*** INPUT DATA ***
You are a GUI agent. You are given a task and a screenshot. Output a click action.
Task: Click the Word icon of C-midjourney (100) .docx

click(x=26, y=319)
*** End of INPUT DATA ***
*** INPUT DATA ***
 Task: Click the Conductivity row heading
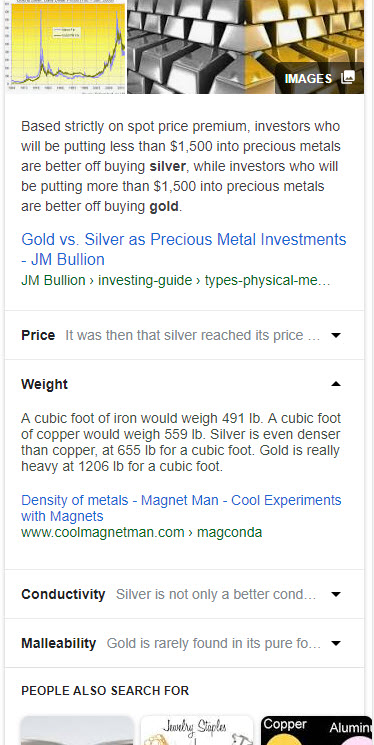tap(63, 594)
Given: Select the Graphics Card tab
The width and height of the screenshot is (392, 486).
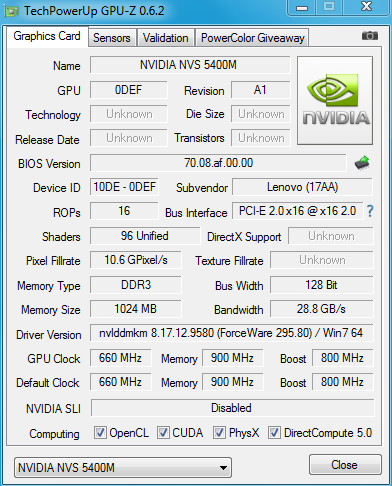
*** End of INPUT DATA ***
*** INPUT DATA ***
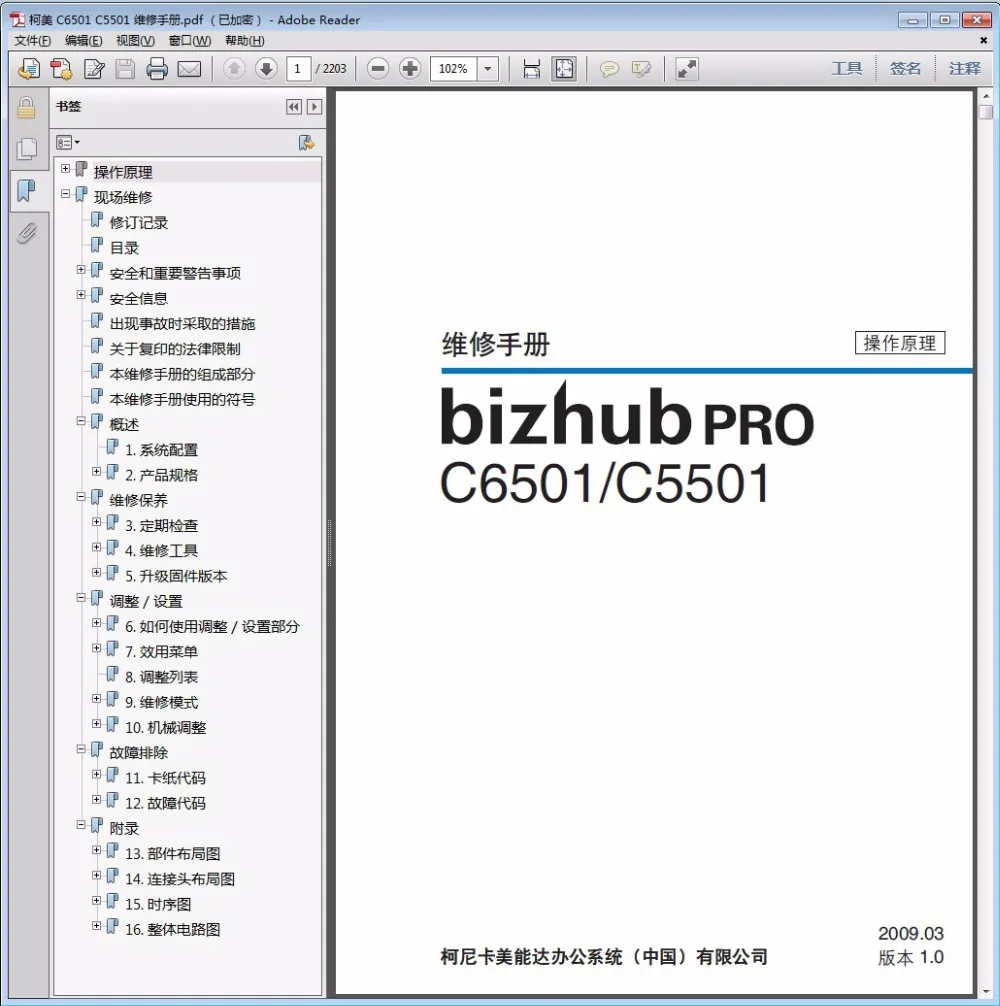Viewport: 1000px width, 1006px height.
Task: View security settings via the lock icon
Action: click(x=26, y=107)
*** End of INPUT DATA ***
▶ **EXERCISE AIM**: In the data above, find the line that contains "Given: Select the Graphics Card tab" and the line that contains "The width and". Repeat exactly those lines and every line between them, and only those.

▶ **RESULT OF THIS TASK**:
Given: Select the Graphics Card tab
The width and height of the screenshot is (392, 486).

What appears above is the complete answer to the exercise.